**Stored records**
--------------------------------

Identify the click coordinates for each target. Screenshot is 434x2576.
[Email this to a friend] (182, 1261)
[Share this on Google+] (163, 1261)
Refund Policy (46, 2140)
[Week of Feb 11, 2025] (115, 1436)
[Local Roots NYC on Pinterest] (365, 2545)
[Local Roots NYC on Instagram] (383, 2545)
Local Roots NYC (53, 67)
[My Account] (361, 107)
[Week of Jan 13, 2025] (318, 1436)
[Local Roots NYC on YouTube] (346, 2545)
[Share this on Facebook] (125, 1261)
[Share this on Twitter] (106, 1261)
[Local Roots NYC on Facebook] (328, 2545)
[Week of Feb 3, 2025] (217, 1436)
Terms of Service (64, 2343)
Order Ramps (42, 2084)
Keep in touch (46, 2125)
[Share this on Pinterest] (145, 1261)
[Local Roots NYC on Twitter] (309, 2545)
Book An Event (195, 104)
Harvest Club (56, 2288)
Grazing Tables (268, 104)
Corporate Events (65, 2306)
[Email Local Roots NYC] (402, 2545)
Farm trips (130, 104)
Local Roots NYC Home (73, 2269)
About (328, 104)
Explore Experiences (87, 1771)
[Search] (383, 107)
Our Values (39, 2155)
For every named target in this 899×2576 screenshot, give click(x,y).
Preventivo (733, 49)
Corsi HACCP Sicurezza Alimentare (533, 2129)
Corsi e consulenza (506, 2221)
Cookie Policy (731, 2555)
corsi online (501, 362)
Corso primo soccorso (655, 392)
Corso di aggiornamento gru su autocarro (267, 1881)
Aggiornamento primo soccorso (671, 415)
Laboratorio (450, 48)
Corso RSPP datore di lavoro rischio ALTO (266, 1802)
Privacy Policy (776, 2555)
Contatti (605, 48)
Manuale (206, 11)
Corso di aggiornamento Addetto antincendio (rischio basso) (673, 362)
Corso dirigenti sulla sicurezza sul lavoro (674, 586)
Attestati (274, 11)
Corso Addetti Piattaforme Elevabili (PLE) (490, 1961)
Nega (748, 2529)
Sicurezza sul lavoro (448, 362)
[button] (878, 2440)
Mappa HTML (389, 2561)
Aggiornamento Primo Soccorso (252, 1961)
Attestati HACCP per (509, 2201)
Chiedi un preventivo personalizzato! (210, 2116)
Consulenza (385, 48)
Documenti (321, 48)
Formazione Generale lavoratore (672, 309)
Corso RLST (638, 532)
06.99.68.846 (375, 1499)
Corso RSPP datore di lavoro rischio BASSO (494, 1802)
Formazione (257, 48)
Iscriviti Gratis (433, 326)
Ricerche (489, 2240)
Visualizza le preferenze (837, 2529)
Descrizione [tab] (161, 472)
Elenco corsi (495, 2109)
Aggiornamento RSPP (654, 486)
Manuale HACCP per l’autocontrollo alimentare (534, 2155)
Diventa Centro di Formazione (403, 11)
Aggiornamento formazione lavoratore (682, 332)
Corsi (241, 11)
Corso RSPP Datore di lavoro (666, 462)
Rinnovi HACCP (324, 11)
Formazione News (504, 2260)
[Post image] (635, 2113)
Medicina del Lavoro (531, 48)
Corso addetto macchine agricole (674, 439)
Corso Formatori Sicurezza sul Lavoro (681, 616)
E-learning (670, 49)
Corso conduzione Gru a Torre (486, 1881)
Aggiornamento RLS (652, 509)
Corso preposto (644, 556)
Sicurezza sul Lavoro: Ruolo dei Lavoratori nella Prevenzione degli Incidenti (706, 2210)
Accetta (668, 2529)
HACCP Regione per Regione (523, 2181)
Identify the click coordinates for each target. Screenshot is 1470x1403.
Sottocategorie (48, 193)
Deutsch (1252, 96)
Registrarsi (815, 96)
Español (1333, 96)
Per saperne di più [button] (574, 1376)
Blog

--------------------------------

**Your instructions**
Only the lines from the one containing "Elenco corsi (495, 2109)" through the end of the data above are wanted, both ends included; restate them word for word.

**Exercise output**
Elenco corsi (495, 2109)
Aggiornamento RSPP (654, 486)
Manuale HACCP per l’autocontrollo alimentare (534, 2155)
Diventa Centro di Formazione (403, 11)
Aggiornamento formazione lavoratore (682, 332)
Corsi (241, 11)
Corso RSPP Datore di lavoro (666, 462)
Rinnovi HACCP (324, 11)
Formazione News (504, 2260)
[Post image] (635, 2113)
Medicina del Lavoro (531, 48)
Corso addetto macchine agricole (674, 439)
Corso Formatori Sicurezza sul Lavoro (681, 616)
E-learning (670, 49)
Corso conduzione Gru a Torre (486, 1881)
Aggiornamento RLS (652, 509)
Corso preposto (644, 556)
Sicurezza sul Lavoro: Ruolo dei Lavoratori nella Prevenzione degli Incidenti (706, 2210)
Accetta (668, 2529)
HACCP Regione per Regione (523, 2181)
Identify the click coordinates for each target. Screenshot is 1470x1403.
Sottocategorie (48, 193)
Deutsch (1252, 96)
Registrarsi (815, 96)
Español (1333, 96)
Per saperne di più [button] (574, 1376)
Blog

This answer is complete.